TREC 2002 Novelty Track Guidelines

Return to the TREC home page TREC home          National Institute of Standards and Technology Home Page


Summary

The TREC 2002 novelty track is designed to investigate systems' abilities to locate relevant AND new information within the ranked set of documents retrieved in answer to a TREC topic. This track is new for TREC 2002 and should be regarded as an interesting (and hopefully fun) learning experience.

Test data released: June 21, 2002
Result due date: September 3, 2002
Runs allowed: maximum of 5 runs per group


Goal

Currently systems return ranked lists of documents as the answer for an information request. The TREC question-answering track takes this a major step forward, but only for direct questions and only for short, fact-based questions. Another approach to providing answers would be to return only new AND relevant sentences (within context) rather than whole documents containing duplicate and extraneous information.

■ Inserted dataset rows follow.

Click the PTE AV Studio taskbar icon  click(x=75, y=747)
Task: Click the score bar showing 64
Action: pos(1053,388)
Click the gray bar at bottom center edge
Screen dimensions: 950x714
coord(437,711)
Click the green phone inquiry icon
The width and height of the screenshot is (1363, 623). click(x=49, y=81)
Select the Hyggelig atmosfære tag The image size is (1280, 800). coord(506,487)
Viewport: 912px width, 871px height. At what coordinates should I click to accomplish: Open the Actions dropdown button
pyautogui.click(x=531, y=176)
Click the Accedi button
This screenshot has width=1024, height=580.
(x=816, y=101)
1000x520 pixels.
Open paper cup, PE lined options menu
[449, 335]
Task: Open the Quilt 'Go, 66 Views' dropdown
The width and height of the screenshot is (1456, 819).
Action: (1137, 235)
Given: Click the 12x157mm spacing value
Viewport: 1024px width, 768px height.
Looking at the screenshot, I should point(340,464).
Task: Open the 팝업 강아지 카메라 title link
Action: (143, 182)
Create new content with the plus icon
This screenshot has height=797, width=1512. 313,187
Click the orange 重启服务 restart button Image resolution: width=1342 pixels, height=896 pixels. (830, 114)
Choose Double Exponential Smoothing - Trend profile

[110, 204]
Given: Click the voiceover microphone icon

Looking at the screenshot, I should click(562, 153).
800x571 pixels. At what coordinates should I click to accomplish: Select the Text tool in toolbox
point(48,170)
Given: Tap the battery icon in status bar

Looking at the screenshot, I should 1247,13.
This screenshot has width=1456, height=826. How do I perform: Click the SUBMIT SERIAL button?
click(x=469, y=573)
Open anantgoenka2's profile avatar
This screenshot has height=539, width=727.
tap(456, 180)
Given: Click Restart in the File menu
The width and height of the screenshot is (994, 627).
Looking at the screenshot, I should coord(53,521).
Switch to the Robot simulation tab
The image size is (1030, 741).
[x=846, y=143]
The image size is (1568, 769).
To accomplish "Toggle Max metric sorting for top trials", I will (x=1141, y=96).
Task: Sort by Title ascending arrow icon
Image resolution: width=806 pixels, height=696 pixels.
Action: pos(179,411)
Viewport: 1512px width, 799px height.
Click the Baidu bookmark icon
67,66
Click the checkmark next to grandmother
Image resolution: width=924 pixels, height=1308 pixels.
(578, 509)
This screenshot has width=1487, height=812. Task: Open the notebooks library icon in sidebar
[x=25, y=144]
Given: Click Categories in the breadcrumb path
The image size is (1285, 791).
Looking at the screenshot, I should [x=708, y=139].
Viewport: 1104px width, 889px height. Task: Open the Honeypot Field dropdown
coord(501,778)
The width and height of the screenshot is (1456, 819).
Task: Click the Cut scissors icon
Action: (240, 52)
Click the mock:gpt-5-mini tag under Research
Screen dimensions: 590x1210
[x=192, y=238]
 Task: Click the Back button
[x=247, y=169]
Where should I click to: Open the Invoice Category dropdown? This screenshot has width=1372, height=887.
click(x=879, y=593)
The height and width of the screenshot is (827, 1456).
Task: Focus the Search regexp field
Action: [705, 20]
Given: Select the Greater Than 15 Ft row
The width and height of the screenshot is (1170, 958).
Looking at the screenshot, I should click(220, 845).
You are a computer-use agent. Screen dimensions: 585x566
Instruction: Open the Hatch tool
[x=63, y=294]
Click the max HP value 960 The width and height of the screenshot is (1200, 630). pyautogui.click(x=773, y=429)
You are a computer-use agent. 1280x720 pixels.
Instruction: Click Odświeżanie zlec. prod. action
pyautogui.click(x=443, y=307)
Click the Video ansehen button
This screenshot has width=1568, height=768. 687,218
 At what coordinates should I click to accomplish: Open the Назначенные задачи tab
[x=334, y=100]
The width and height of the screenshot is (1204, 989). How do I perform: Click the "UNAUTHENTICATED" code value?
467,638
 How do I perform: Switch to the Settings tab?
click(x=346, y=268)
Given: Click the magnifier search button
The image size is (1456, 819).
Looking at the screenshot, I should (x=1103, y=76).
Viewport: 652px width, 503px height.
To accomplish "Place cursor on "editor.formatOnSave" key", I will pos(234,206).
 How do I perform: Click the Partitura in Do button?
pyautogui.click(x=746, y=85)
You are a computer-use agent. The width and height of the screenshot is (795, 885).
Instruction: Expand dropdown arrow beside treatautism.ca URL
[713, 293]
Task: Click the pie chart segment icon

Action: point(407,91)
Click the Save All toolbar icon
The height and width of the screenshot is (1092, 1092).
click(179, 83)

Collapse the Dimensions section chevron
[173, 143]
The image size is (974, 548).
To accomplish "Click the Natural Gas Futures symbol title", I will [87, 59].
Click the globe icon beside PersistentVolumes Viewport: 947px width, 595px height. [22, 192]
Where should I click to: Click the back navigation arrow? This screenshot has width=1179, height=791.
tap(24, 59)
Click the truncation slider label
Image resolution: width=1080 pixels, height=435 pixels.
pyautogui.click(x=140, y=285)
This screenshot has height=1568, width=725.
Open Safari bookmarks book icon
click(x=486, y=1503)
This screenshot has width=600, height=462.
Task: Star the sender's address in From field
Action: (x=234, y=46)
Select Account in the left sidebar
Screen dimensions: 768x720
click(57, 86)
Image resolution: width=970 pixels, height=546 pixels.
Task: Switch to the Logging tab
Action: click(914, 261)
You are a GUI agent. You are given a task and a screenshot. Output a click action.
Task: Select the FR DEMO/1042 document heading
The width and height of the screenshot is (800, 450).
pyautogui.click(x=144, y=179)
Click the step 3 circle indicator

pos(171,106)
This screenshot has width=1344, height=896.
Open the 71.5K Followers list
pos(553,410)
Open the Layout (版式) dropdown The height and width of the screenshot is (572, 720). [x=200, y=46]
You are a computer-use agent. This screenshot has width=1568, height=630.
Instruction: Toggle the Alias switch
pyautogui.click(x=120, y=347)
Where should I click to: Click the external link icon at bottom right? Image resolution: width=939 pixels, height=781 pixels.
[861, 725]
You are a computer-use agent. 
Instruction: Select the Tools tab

A possible application scenario here would be to envision a smart "next" button that walked a user down the ranked list by hitting the next new and relevant sentence. The user could then view that sentence and if interested, also read the surrounding sentences. Alternatively this task could be viewed as finding key sentences that could be useful as "hot spots" for collecting information to summarize an answer of length X to an information request.

Tasks

Participants will return two lists of doc id/sentence number pairs for each topic, one list corresponding to all the relevant sentences and the second list (a subset of the first) containing only those sentences that contain new information.

Further details

The document id/sentence numbers must be order of occurrence for each document in the ranked lists. Documents with no relevant/relevant-new sentences should not be included in the appropriate lists.

Format of results

The format of the results should be useful for machine processing rather than human readability, so the format of the sample relevant and new files is not appropriate. We will be using a variation of the TREC ad hoc format.
Required format (using the sample data)

    303 relevant 1 FT924-286 46 nist1
    303 relevant 2 FT924-286 48 nist1
    303 relevant 3 FT924-286 49 nist1
    303 relevant 4 FT931-6554 7 nist1
    .
    .
    303 relevant 16 LA122990-0029 14 nist1
    303 new 1 FT924-286 46 nist1
    303 new 2 FT924-286 48 nist1
    303 new 3 FT924-286 49 nist1
    303 new 4 FT931-6554 7 nist1
    .
    .
    303 new 15 LA112190-0043 15 nist1
    next topic
    ..
    There should be one file per run, ordered by topic number, including both the relevant
        and new lists for each topic number.
    Field 1 -- topic number
    Field 2 -- "relevant" or "new"
    Field 3 -- order of document/sentence pair within the current list
    Field 4 -- document id (the docid field exactly as it appears in the tag)
    Field 5 -- sentence number (again exactly as it appears in the tag)
    Field 6 -- the run tag; this should be a maximum of 12 characters, letters and digits only;
        it should be unique to the group, the type of run, and the year

Input Data

There are 50 topics taken from TRECs 6, 7, and 8 (topics 300-450). The documents are a subset of the relevant documents for those topics (all documents are from disks 4 and 5). Participants are provided with a ranked list of relevant documents, with between 10 and 25 relevant documents per topic. Additionally these documents are automatically segmented into sentences.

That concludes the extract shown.